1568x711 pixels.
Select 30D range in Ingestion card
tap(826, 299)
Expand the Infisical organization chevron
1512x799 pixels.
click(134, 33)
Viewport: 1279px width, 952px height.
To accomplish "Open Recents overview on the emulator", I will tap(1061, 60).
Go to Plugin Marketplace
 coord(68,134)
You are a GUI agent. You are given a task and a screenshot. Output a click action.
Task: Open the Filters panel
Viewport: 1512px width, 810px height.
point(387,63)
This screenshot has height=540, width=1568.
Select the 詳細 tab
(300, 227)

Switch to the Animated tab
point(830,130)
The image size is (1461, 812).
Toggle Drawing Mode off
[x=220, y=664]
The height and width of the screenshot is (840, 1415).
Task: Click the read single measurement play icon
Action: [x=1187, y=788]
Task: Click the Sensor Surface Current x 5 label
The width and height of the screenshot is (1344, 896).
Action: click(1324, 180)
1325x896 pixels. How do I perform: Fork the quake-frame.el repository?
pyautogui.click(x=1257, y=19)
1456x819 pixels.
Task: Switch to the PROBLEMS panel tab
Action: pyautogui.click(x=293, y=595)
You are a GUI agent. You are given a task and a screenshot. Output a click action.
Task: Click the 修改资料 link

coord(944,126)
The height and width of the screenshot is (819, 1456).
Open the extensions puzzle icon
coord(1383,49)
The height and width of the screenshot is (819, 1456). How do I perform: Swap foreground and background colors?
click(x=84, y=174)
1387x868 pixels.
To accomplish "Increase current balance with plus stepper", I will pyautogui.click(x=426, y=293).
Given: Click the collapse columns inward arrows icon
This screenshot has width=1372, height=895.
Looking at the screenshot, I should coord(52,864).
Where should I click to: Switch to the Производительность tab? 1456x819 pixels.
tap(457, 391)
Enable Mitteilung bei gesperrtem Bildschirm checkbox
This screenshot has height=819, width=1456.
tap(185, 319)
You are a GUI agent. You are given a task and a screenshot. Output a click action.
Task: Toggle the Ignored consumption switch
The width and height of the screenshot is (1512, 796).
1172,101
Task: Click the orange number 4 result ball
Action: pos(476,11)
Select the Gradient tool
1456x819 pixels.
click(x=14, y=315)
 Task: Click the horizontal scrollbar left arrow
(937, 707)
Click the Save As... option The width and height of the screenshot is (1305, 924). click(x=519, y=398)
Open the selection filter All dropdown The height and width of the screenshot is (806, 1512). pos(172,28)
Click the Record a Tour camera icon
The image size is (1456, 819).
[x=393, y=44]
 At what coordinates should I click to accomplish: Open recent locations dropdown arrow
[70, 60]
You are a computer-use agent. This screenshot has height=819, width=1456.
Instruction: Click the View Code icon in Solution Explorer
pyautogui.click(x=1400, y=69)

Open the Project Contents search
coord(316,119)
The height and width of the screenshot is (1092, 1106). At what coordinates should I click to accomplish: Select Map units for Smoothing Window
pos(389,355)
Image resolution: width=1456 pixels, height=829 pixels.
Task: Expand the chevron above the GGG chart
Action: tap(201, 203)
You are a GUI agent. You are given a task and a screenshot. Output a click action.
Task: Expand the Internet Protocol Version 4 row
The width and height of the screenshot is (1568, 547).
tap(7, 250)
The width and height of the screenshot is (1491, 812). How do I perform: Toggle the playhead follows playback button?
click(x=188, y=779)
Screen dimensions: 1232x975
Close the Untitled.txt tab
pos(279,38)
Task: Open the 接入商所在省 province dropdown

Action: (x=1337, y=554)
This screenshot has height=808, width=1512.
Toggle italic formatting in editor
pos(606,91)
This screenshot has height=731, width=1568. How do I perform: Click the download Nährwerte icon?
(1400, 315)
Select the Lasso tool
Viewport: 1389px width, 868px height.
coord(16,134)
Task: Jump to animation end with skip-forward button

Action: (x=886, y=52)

┄┄┄┄┄┄

What is expected:
What you return must match the data word for word.

Your solution:
1568x711 pixels.
Select 30D range in Ingestion card
tap(826, 299)
Expand the Infisical organization chevron
1512x799 pixels.
click(134, 33)
Viewport: 1279px width, 952px height.
To accomplish "Open Recents overview on the emulator", I will tap(1061, 60).
Go to Plugin Marketplace
 coord(68,134)
You are a GUI agent. You are given a task and a screenshot. Output a click action.
Task: Open the Filters panel
Viewport: 1512px width, 810px height.
point(387,63)
This screenshot has height=540, width=1568.
Select the 詳細 tab
(300, 227)

Switch to the Animated tab
point(830,130)
The image size is (1461, 812).
Toggle Drawing Mode off
[x=220, y=664]
The height and width of the screenshot is (840, 1415).
Task: Click the read single measurement play icon
Action: [x=1187, y=788]
Task: Click the Sensor Surface Current x 5 label
The width and height of the screenshot is (1344, 896).
Action: click(1324, 180)
1325x896 pixels. How do I perform: Fork the quake-frame.el repository?
pyautogui.click(x=1257, y=19)
1456x819 pixels.
Task: Switch to the PROBLEMS panel tab
Action: pyautogui.click(x=293, y=595)
You are a GUI agent. You are given a task and a screenshot. Output a click action.
Task: Click the 修改资料 link

coord(944,126)
The height and width of the screenshot is (819, 1456).
Open the extensions puzzle icon
coord(1383,49)
The height and width of the screenshot is (819, 1456). How do I perform: Swap foreground and background colors?
click(x=84, y=174)
1387x868 pixels.
To accomplish "Increase current balance with plus stepper", I will pyautogui.click(x=426, y=293).
Given: Click the collapse columns inward arrows icon
This screenshot has width=1372, height=895.
Looking at the screenshot, I should coord(52,864).
Where should I click to: Switch to the Производительность tab? 1456x819 pixels.
tap(457, 391)
Enable Mitteilung bei gesperrtem Bildschirm checkbox
This screenshot has height=819, width=1456.
tap(185, 319)
You are a GUI agent. You are given a task and a screenshot. Output a click action.
Task: Toggle the Ignored consumption switch
The width and height of the screenshot is (1512, 796).
1172,101
Task: Click the orange number 4 result ball
Action: pos(476,11)
Select the Gradient tool
1456x819 pixels.
click(x=14, y=315)
 Task: Click the horizontal scrollbar left arrow
(937, 707)
Click the Save As... option The width and height of the screenshot is (1305, 924). click(x=519, y=398)
Open the selection filter All dropdown The height and width of the screenshot is (806, 1512). pos(172,28)
Click the Record a Tour camera icon
The image size is (1456, 819).
[x=393, y=44]
 At what coordinates should I click to accomplish: Open recent locations dropdown arrow
[70, 60]
You are a computer-use agent. This screenshot has height=819, width=1456.
Instruction: Click the View Code icon in Solution Explorer
pyautogui.click(x=1400, y=69)

Open the Project Contents search
coord(316,119)
The height and width of the screenshot is (1092, 1106). At what coordinates should I click to accomplish: Select Map units for Smoothing Window
pos(389,355)
Image resolution: width=1456 pixels, height=829 pixels.
Task: Expand the chevron above the GGG chart
Action: tap(201, 203)
You are a GUI agent. You are given a task and a screenshot. Output a click action.
Task: Expand the Internet Protocol Version 4 row
The width and height of the screenshot is (1568, 547).
tap(7, 250)
The width and height of the screenshot is (1491, 812). How do I perform: Toggle the playhead follows playback button?
click(x=188, y=779)
Screen dimensions: 1232x975
Close the Untitled.txt tab
pos(279,38)
Task: Open the 接入商所在省 province dropdown

Action: (x=1337, y=554)
This screenshot has height=808, width=1512.
Toggle italic formatting in editor
pos(606,91)
This screenshot has height=731, width=1568. How do I perform: Click the download Nährwerte icon?
(1400, 315)
Select the Lasso tool
Viewport: 1389px width, 868px height.
coord(16,134)
Task: Jump to animation end with skip-forward button

Action: (x=886, y=52)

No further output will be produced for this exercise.